# SET OF TASKS:
**A)** In the square-cutting thread, why does the second answer reject the solution B = 29, L = 28?
**B)** Please condense the paragraph of the square-cutting thread that begins "Obviously we can use excel" into one or two shorter sentences, keeping its main facts.
**C)** Translate this sentence from the square-cutting thread into Spanish: "Side lengths of each square are whole numbers less than 25."

# SELECTED EXTRACT:
==========

Solve quadratic related problem without brute force/trial and error or quadratic formula.

Question

At least I need to explain to an 11 year old

One square is cut out of another. Side lengths of each square are whole numbers less than 25. Remaining area of larger is 57. What is perimeter of smaller square?

Obviously we can use excel to find B (bigger), L (littler, if that's even a word) s.t $B^2 - L^2 = 57$ namely B=11,L=8 but I think there is some simple trick to this that I'm overlooking like we would be able to compute 4L without directly computing B or L. Completing the square?

Like

$B^2 - 57 - 4L + 4 = L^2 - 4L + 4$

Side question: is quadratic formula even helpful here? I think we are still going to do trial and error

Answer 1

Hint : Use $$B^2-L^2=(B-L)(B+L)=57$$ For every pair $(u,v)$ with $uv=57$, solve the linear equation system $$B-L=u$$ $$B+L=v$$ This should be faster than trial and error.

Answer 2

From what I understand, we have:

$B^{2} -L^{2} = 57 \Rightarrow (B+L)(B-L) = 57$

Factorising $57$: $57 = 19 \cdot 3$

Since $B,L \in \mathbb{N}$, and $B>L$, we get $B+L = 19, B-L = 3$

This gives us $B = 11$ and $L = 8$. So the perimeter of the smaller square is $32$

Edit: note we also get the solution $B = 29, L = 28$, but we reject these using the initial condition $B,L < 25$

==========

# LISTED ENTRIES:
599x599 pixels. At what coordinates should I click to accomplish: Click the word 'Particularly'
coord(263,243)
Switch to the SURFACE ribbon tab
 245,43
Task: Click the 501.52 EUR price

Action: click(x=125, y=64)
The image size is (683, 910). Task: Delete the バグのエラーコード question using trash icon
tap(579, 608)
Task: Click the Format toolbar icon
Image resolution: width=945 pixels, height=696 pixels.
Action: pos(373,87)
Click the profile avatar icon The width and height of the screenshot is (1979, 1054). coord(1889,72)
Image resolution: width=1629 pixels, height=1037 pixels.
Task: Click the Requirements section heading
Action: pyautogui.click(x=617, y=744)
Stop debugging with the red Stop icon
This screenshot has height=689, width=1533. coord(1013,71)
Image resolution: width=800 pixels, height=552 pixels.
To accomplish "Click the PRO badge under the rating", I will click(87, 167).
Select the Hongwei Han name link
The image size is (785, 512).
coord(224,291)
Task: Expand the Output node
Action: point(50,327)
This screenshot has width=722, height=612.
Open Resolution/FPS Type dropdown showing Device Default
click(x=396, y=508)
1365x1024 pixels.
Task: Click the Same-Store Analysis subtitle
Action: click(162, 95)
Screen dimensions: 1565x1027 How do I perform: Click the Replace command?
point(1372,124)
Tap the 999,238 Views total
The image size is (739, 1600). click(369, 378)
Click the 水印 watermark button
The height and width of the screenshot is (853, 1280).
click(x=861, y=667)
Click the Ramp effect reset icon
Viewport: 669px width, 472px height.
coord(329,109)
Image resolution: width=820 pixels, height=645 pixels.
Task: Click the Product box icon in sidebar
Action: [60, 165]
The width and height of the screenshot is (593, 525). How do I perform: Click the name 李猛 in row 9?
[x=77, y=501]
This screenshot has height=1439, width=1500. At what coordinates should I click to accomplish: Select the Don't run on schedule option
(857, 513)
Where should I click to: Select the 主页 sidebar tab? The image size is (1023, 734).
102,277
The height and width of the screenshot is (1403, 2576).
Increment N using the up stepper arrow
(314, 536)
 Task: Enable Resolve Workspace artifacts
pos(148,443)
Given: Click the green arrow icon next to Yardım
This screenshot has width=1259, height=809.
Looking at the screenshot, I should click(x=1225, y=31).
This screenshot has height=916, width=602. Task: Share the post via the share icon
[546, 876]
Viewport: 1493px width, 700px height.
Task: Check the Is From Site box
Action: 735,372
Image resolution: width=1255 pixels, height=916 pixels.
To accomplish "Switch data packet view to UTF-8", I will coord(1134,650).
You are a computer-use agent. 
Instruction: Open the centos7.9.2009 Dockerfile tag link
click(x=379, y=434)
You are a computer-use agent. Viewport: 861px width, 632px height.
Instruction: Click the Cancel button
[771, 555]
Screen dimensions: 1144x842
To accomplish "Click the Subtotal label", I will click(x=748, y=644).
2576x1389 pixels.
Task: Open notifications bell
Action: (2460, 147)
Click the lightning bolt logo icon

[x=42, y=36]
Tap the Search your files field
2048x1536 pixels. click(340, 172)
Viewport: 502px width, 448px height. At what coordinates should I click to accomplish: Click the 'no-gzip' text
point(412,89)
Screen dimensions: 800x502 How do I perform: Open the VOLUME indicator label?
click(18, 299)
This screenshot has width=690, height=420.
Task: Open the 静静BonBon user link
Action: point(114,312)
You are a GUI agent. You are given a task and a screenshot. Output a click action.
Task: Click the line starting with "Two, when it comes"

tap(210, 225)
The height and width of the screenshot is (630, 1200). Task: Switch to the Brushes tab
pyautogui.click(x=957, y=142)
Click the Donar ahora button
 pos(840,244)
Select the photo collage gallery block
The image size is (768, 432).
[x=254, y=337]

==========

# THE SOLUTIONS:
**A)** Because the problem's initial condition requires both side lengths to be less than 25.

**B)** A spreadsheet could find B and L with B² − L² = 57 (B = 11, L = 8), but the poster suspects a simple overlooked trick, possibly completing the square, that would give 4L without computing B or L directly.

**C)** Las longitudes de los lados de cada cuadrado son números enteros menores que 25.